STORED ROWS:
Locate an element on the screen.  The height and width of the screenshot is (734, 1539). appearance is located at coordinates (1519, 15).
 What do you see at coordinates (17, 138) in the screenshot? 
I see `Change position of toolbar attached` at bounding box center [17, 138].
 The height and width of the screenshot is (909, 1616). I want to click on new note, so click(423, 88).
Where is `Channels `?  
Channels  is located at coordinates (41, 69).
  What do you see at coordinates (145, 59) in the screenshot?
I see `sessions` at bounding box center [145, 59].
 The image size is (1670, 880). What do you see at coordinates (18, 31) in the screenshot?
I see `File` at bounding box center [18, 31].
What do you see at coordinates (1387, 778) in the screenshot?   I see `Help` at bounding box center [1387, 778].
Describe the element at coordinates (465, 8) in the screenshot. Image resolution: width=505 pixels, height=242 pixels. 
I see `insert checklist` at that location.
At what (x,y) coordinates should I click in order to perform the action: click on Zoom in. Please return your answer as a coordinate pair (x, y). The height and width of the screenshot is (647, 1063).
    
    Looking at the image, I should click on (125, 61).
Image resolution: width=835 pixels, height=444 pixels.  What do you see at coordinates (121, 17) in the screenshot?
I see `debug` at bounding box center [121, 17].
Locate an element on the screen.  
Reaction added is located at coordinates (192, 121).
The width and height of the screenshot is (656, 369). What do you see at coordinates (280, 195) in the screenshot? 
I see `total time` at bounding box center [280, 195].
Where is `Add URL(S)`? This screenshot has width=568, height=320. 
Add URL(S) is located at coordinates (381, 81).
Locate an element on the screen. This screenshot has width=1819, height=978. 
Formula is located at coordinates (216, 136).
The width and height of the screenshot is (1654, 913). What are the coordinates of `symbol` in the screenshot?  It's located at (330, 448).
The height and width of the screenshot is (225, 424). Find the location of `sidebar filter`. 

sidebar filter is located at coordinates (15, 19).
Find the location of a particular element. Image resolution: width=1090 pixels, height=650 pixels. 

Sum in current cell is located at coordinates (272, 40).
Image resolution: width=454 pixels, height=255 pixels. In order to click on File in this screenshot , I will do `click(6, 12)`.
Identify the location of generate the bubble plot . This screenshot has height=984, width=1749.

STATED EXERCISE: Copy the data above line for line, without changing anything.

SOLUTION TO THIS EXERCISE:
Locate an element on the screen.  The height and width of the screenshot is (734, 1539). appearance is located at coordinates (1519, 15).
 What do you see at coordinates (17, 138) in the screenshot? 
I see `Change position of toolbar attached` at bounding box center [17, 138].
 The height and width of the screenshot is (909, 1616). I want to click on new note, so click(423, 88).
Where is `Channels `?  
Channels  is located at coordinates (41, 69).
  What do you see at coordinates (145, 59) in the screenshot?
I see `sessions` at bounding box center [145, 59].
 The image size is (1670, 880). What do you see at coordinates (18, 31) in the screenshot?
I see `File` at bounding box center [18, 31].
What do you see at coordinates (1387, 778) in the screenshot?   I see `Help` at bounding box center [1387, 778].
Describe the element at coordinates (465, 8) in the screenshot. Image resolution: width=505 pixels, height=242 pixels. 
I see `insert checklist` at that location.
At what (x,y) coordinates should I click in order to perform the action: click on Zoom in. Please return your answer as a coordinate pair (x, y). The height and width of the screenshot is (647, 1063).
    
    Looking at the image, I should click on (125, 61).
Image resolution: width=835 pixels, height=444 pixels.  What do you see at coordinates (121, 17) in the screenshot?
I see `debug` at bounding box center [121, 17].
Locate an element on the screen.  
Reaction added is located at coordinates (192, 121).
The width and height of the screenshot is (656, 369). What do you see at coordinates (280, 195) in the screenshot? 
I see `total time` at bounding box center [280, 195].
Where is `Add URL(S)`? This screenshot has width=568, height=320. 
Add URL(S) is located at coordinates (381, 81).
Locate an element on the screen. This screenshot has width=1819, height=978. 
Formula is located at coordinates (216, 136).
The width and height of the screenshot is (1654, 913). What are the coordinates of `symbol` in the screenshot?  It's located at (330, 448).
The height and width of the screenshot is (225, 424). Find the location of `sidebar filter`. 

sidebar filter is located at coordinates (15, 19).
Find the location of a particular element. Image resolution: width=1090 pixels, height=650 pixels. 

Sum in current cell is located at coordinates (272, 40).
Image resolution: width=454 pixels, height=255 pixels. In order to click on File in this screenshot , I will do `click(6, 12)`.
Identify the location of generate the bubble plot . This screenshot has height=984, width=1749.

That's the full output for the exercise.